» **Data supplied**
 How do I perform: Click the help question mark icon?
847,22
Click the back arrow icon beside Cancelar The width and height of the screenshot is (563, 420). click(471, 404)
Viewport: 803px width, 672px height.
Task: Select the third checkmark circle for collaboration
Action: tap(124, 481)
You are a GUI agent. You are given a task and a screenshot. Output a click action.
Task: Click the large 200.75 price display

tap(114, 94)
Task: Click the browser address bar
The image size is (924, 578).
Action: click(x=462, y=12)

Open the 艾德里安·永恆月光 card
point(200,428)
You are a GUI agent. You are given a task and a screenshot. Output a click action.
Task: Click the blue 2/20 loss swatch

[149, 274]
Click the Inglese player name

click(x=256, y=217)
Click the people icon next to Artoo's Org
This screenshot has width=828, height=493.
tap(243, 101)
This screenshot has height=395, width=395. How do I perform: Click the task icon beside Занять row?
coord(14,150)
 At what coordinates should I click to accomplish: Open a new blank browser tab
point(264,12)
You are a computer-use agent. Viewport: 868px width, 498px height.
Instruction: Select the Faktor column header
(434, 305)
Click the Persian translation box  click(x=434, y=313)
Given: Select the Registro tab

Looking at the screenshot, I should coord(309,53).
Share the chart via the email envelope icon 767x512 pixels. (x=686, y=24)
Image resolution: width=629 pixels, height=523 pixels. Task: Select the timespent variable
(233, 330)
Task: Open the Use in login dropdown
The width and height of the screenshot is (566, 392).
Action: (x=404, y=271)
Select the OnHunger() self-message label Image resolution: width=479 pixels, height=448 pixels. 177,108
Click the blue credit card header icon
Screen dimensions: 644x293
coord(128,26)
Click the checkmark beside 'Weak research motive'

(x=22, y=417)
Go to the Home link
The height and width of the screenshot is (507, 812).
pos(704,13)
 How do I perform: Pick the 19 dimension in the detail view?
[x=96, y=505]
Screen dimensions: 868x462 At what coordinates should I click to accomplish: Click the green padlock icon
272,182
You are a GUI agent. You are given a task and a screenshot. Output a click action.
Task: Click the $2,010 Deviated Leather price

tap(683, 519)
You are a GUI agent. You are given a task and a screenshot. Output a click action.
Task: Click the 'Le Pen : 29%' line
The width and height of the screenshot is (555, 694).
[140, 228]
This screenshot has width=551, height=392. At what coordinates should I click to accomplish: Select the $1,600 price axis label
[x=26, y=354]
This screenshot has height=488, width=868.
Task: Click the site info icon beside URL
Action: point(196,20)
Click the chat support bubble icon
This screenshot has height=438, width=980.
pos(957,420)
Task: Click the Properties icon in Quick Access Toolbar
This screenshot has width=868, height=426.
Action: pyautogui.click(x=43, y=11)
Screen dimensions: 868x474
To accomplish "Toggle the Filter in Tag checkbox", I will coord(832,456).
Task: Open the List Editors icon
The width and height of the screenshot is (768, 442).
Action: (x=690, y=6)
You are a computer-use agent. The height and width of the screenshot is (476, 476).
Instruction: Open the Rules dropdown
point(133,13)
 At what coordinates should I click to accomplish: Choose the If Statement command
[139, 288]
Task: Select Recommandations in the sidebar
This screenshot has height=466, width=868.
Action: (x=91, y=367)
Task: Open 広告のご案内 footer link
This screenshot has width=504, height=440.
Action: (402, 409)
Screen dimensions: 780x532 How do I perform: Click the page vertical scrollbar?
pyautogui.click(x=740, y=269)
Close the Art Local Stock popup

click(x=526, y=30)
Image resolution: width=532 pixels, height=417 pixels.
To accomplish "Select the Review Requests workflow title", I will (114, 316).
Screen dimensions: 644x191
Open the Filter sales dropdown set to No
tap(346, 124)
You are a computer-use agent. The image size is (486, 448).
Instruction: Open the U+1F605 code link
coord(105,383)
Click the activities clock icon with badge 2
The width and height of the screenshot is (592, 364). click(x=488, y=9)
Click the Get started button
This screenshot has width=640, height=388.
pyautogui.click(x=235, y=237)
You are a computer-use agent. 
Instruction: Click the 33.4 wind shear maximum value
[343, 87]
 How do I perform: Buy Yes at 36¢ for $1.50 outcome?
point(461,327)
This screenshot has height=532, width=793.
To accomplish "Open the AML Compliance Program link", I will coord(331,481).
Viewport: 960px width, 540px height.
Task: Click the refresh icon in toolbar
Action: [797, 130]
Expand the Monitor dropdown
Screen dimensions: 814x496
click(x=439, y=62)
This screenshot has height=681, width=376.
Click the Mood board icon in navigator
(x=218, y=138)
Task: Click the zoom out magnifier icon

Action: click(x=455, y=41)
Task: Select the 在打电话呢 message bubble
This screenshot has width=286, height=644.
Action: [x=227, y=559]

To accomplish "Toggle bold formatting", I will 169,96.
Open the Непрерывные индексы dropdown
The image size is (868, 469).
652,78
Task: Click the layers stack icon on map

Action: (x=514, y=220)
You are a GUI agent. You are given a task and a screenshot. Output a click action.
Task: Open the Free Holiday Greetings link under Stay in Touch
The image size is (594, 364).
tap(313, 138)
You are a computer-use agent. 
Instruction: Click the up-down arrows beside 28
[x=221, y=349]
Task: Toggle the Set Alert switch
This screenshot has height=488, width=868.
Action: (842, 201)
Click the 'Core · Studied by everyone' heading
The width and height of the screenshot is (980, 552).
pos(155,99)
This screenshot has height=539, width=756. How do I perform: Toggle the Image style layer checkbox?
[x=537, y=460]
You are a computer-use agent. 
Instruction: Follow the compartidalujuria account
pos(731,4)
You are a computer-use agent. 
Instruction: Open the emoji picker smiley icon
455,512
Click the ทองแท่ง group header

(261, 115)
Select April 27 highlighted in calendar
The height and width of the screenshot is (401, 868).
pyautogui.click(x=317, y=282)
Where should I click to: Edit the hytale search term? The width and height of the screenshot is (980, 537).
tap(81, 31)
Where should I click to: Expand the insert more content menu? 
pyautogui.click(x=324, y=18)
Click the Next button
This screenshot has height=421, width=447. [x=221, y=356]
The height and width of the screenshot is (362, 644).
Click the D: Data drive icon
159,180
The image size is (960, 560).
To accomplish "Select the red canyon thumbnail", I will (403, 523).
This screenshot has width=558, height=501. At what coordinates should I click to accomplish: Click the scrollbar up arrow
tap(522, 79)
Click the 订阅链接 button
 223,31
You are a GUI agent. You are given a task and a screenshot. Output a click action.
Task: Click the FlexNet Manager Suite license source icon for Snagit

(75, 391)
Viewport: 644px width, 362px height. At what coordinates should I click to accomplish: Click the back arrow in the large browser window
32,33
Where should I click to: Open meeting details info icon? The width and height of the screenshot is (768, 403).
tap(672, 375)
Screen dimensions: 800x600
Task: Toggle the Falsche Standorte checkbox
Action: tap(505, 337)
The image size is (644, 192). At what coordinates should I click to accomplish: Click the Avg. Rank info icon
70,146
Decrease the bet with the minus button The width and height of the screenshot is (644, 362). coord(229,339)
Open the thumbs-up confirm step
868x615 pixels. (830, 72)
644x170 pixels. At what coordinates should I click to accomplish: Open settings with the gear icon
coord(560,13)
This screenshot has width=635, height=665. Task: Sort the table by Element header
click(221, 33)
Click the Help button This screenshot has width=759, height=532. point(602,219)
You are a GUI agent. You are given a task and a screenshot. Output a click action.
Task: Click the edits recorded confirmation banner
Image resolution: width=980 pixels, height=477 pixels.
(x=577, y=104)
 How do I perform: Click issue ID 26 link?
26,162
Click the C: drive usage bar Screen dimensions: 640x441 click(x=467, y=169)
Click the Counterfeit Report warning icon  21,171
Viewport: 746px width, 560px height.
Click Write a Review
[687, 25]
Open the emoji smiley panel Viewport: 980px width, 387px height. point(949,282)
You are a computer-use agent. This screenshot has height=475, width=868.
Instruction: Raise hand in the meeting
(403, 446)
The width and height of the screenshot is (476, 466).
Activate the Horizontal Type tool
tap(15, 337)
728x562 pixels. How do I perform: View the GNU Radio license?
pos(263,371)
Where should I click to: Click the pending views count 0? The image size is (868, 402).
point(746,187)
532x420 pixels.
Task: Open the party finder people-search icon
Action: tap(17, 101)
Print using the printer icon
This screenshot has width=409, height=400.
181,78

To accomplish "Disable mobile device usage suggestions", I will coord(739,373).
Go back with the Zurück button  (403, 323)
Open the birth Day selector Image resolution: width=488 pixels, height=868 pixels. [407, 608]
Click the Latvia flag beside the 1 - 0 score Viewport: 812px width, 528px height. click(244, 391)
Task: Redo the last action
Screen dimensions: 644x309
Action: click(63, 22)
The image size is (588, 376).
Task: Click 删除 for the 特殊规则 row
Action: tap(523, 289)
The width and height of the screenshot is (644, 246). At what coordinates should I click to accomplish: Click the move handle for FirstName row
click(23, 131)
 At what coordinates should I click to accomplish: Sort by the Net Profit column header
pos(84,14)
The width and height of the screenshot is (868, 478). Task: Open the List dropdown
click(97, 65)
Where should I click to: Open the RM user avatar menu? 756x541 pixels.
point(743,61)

» **Instructions to follow**
Take from the listing every line in which the word "bubble" appears.

» **Result of this exercise**
Click the chat support bubble icon
Task: Select the 在打电话呢 message bubble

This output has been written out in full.